## Description of the task:
Put each line of the records below into a JSON list of strings, one string per line, leaving out blank lines.

## Records for this exercise:
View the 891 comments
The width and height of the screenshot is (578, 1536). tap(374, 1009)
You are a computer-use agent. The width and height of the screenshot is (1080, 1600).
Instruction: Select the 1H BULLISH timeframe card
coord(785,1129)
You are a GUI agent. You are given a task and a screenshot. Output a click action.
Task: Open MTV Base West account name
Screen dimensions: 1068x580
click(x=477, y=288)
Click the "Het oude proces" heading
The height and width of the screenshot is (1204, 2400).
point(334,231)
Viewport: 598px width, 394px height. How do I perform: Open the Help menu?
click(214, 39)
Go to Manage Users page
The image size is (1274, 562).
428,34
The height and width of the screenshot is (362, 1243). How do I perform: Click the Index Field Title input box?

## Solution to the exercise:
[
  "View the 891 comments",
  "The width and height of the screenshot is (578, 1536). tap(374, 1009)",
  "You are a computer-use agent. The width and height of the screenshot is (1080, 1600).",
  "Instruction: Select the 1H BULLISH timeframe card",
  "coord(785,1129)",
  "You are a GUI agent. You are given a task and a screenshot. Output a click action.",
  "Task: Open MTV Base West account name",
  "Screen dimensions: 1068x580",
  "click(x=477, y=288)",
  "Click the \"Het oude proces\" heading",
  "The height and width of the screenshot is (1204, 2400).",
  "point(334,231)",
  "Viewport: 598px width, 394px height. How do I perform: Open the Help menu?",
  "click(214, 39)",
  "Go to Manage Users page",
  "The image size is (1274, 562).",
  "428,34",
  "The height and width of the screenshot is (362, 1243). How do I perform: Click the Index Field Title input box?"
]